I giudici amministrativi respingono il ricorso della ditta di contrada Vallecupa che produce fertilizzanti «Corretta la procedura seguita dalla Regione, la società ha violato più volte le prescrizioni imposte»

COLONNELLA. Sull’annoso caso dei cattivi odori che assediano gli abitanti dell’ultimo tratto della vallata del Tronto il Tar dà ragione a Regione, Arta e Comune di Colonnella di fatto obbligando la Stam, la società che si occupa di trasformazione del compost in fertilizzante situata in contrada Vallecupa, a spegnere gli impianti per sei mesi. L’impresa chiedeva la sospensione del provvedimento regionale con il quale le era stato imposto lo spegnimento degli impianti. I giudici amministrativi, dunque, salvano il provvedimento del dipartimento Territorio e Ambiente della Regione Abruzzo, che aveva diffidato la società – il cui stabilimento da anni ammorba l’aria di contrada Vallecupa a Colonnella e dei territori vicini – a sospendere ogni attività prevista dall’autorizzazione Aia per un semestre, «per le criticità e inadempienze rilevate nelle relazioni Arta», era scritto nella determina dirigenziale. Il Tar ha anche condannato la società a pagare le spese processuali e la parcella professionale del tecnico nominato dal tribunale per le verifiche.

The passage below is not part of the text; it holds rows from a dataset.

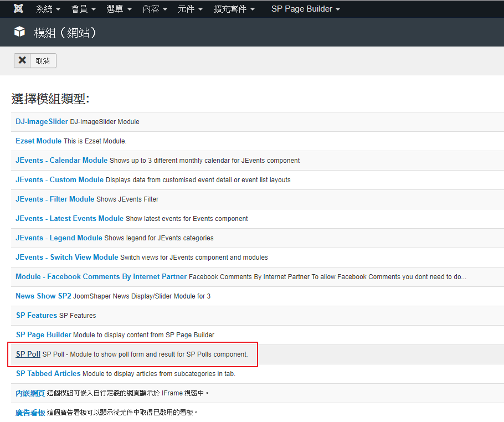Expand the 會員 menu

point(84,9)
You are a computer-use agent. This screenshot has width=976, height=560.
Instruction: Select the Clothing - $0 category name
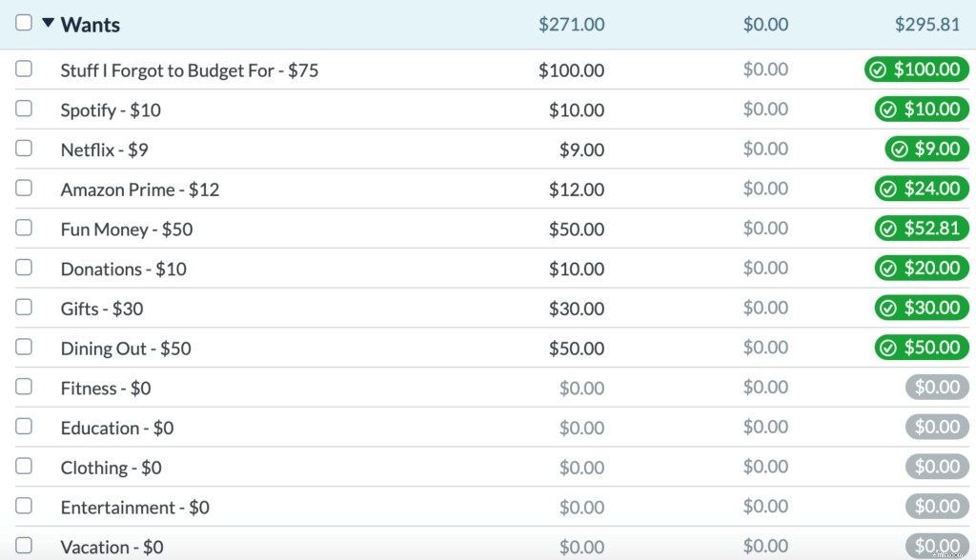coord(111,468)
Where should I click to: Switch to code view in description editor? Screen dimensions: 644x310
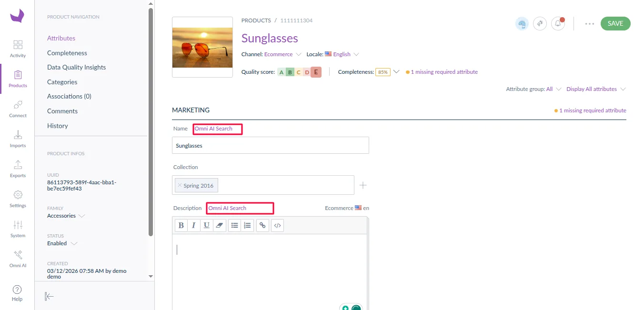point(277,225)

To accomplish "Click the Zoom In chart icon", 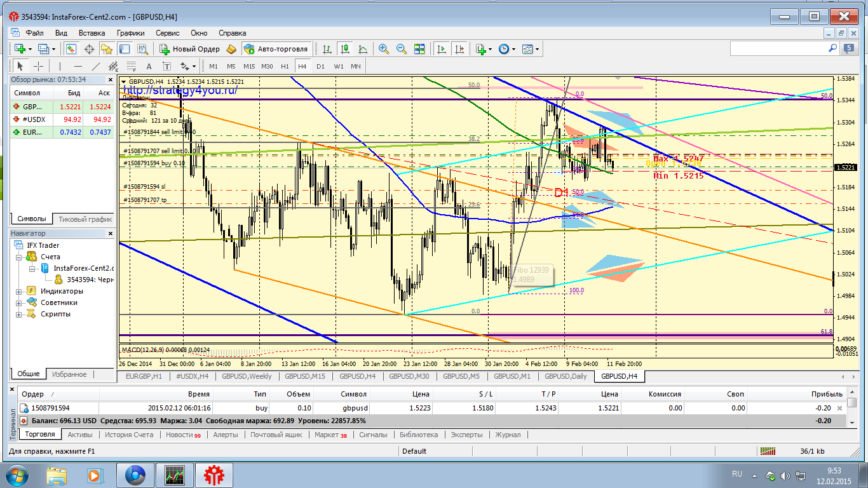I will (384, 49).
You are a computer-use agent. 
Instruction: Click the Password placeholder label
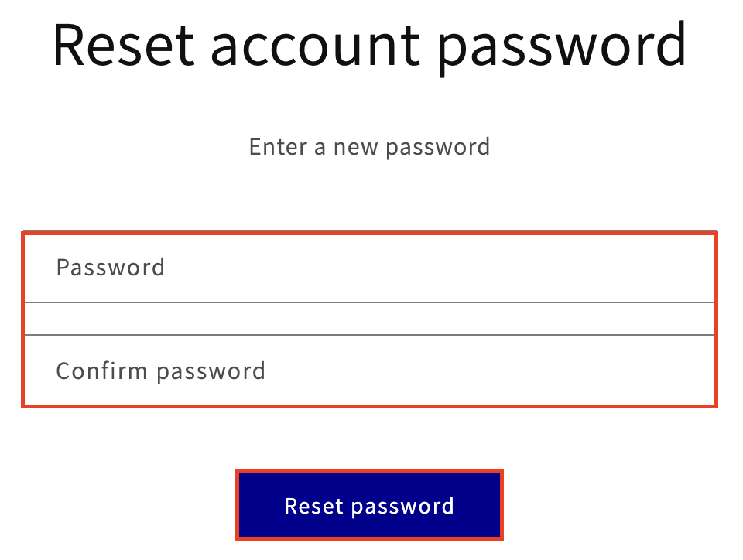point(110,268)
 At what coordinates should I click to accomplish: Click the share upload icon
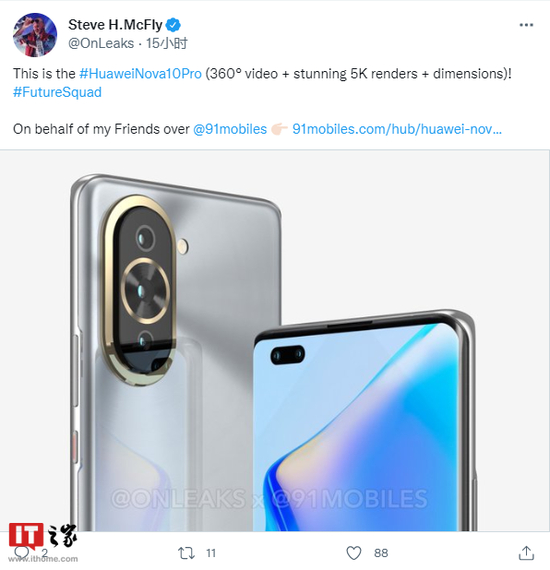[526, 553]
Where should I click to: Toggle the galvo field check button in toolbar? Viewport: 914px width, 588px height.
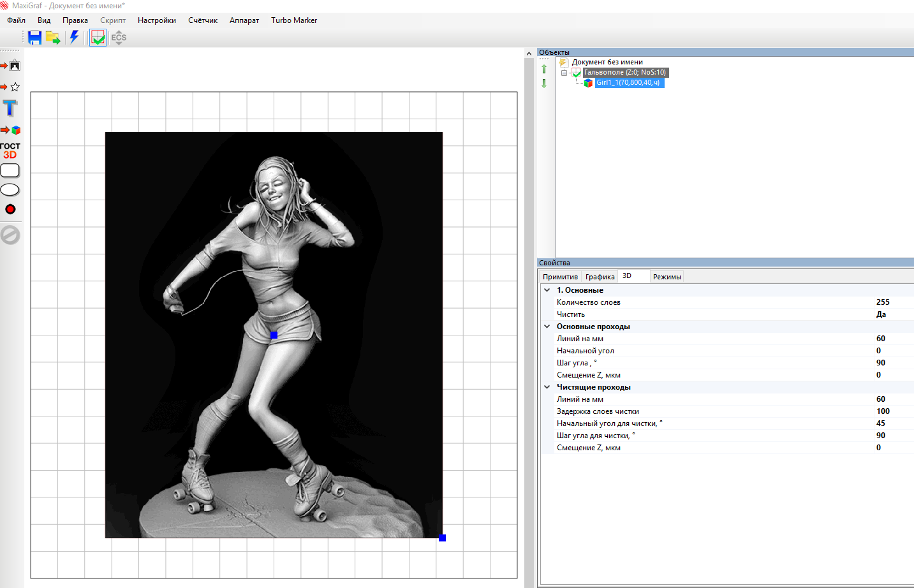[98, 38]
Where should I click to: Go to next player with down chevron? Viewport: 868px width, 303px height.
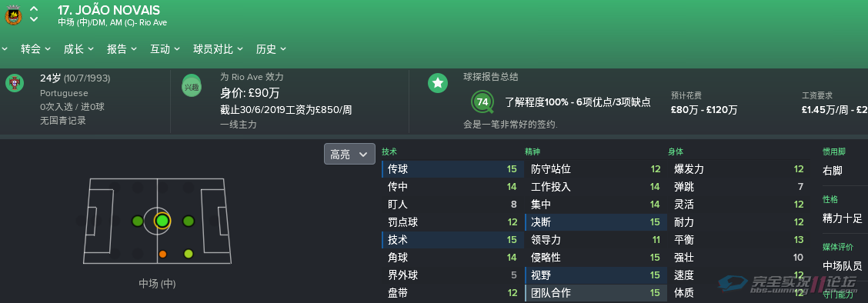click(x=34, y=18)
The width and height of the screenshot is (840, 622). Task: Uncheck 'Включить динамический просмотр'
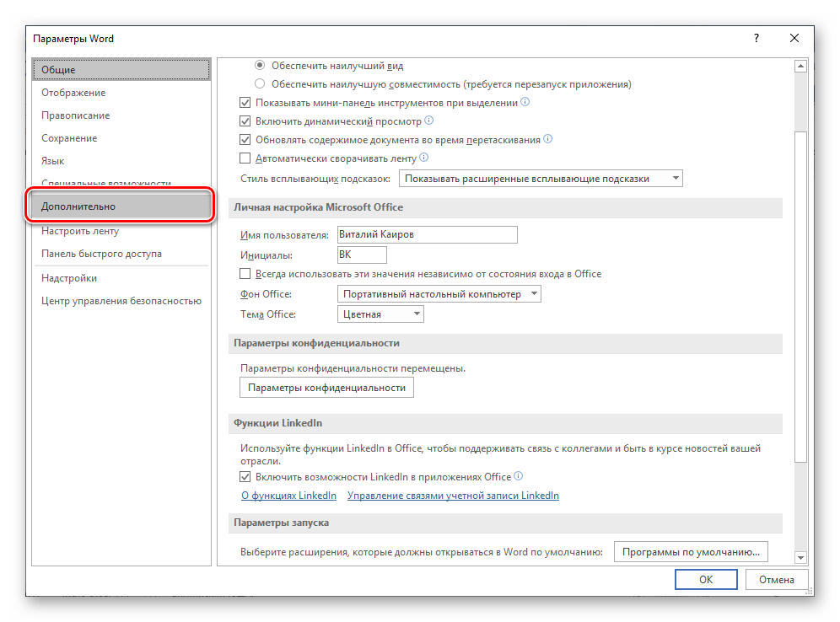(x=245, y=121)
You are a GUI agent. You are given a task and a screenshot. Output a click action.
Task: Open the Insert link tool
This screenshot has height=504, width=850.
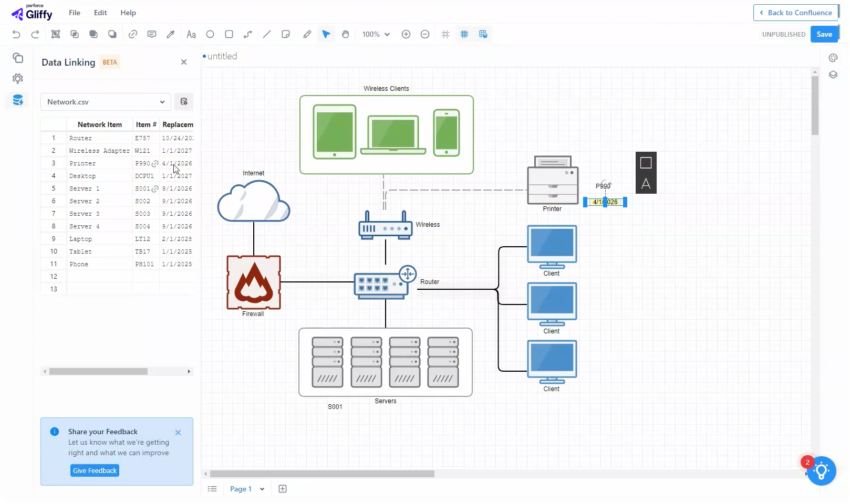click(x=133, y=35)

La Stam aveva impugnato, chiedendone l’annullamento, la determinazione del 27 maggio scorso a firma del dirigente del servizio Gestione rifiuti e Bonifiche della Regione Abruzzo. Nello scorso luglio, il Tar aveva nominato un esperto verificatore incaricandolo di vagliare tutta una serie di condizioni relativamente agli impianti, ai processi di lavorazione e alle emissioni maleodoranti. Nello scorso novembre, poi, l’esperto chiese ulteriori trenta giorni di proroga per gli accertamenti e l’udienza venne fissata al 23 febbraio scorso. Il Tar ha respinto la richiesta di annullamento del provvedimento dirigenziale sostenendo, in sintesi, la regolarità della procedura seguita dalle autorità regionali: ossia prima la diffida e poi la diffida e contestuale sospensione. «A detta diffida la ricorrente non ha dato totale e puntuale riscontro avendo ottemperato solo parzialmente alle richieste di chiarimenti e alle prescrizioni», scrive il Tar, aggiungendo che «il modus operandi della società ricorrente, che ha non solo arrecato un serio e grave pericolo immediato per la salute umana o per l'ambiente, come attestato anche dal verificatore, ma ha provveduto solo parzialmente al rispetto di quanto imposto con la prima diffida del 19 agosto 2020, violando reiteratamente le prescrizioni imposte, rende legittimo l’esercizio del potere sanzionatorio in tale sede contestato».